South Korea’s intelligence agency reported last week that North Korea’s defence minister, Hyon Yong-Chol, had been purged and most likely executed for insubordination and dozing off during a formal military rally.
The agency said it had unverified reports that the execution had been carried out at close range with a high-calibre anti-aircraft gun.
A previous agency report said Kim had ordered the execution of 15 other senior officials so far this year.
Kerry said it was “absolutely critical” for the international community to keep shedding light on human rights violations, after a UN report last year detailed widespread abuses and recommended Pyongyang be referred to the International Criminal Court in The Hague.
“If their horrific conduct continues, it’s hard to see how that referral to the criminal court would not take place,” Kerry said.
Alliance ‘stronger than ever’
Kerry, who held talks earlier in the morning with President Park Geun-Hye, insisted that the US-South Korea military alliance was “stronger than ever” in the face of the North’s belligerence.
South Korea hosts a permanent deployment of almost 30,000 US troops and holds annual joint exercises that rehearse numerous conflict scenarios with the North.
A recent report by US researchers warned that North Korea appeared poised to expand its nuclear programme over the next five years and, in a worst-case scenario, could possess 100 atomic weapons by 2020.
It carried out nuclear tests in 2006, 2009 and 2013.

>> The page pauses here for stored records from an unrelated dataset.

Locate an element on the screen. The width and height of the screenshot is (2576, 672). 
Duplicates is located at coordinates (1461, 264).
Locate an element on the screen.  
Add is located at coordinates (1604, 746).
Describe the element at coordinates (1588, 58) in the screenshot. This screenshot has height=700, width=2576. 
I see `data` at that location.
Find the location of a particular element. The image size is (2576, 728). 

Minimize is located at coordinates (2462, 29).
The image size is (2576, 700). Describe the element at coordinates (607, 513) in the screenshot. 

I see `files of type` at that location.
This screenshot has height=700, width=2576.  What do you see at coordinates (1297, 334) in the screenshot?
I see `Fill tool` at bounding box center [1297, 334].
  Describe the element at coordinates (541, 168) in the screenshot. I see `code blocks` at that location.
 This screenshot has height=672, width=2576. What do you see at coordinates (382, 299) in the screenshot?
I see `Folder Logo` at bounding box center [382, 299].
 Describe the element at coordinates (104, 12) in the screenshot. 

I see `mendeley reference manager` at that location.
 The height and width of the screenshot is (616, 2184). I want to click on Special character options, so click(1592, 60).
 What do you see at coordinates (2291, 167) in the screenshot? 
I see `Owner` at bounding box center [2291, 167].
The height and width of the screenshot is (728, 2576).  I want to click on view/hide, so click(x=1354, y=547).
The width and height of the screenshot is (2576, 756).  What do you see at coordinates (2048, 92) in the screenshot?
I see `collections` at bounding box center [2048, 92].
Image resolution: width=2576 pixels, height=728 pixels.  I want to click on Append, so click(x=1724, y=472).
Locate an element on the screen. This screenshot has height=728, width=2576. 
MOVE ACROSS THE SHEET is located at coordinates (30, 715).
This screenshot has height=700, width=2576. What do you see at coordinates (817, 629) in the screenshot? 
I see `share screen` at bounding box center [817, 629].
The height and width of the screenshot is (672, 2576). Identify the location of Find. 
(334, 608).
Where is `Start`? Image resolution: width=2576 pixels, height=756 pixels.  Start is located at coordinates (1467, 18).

Later Monday, in a foreign policy speech on the use of cyber-space, Kerry again pilloried North Korea for its “provocative, destabilising and repressive actions”, including last year’s cyber-attack on Sony Pictures.
Pyongyang denied US allegations that it had orchestrated that attack in revenge for Sony’s satire “The Interview” about a fictional plot to assassinate Kim Jong-Un.
Those responsible for destructive cyber-attacks “will be held accountable”, said Kerry, adding that North Korea represented the polar opposite of the Internet access championed by South Korea and Japan.
North Korea has a domestic Intranet, allowing its very limited number of users to exchange state-approved information and little more.
Access to the full-blown Internet is for the super-elite only, meaning a few hundred people or maybe 1,000 at most.
“It is no coincidence that many governments that have poor records on Internet freedom also have questions on their commitment to human rights in general,” Kerry said.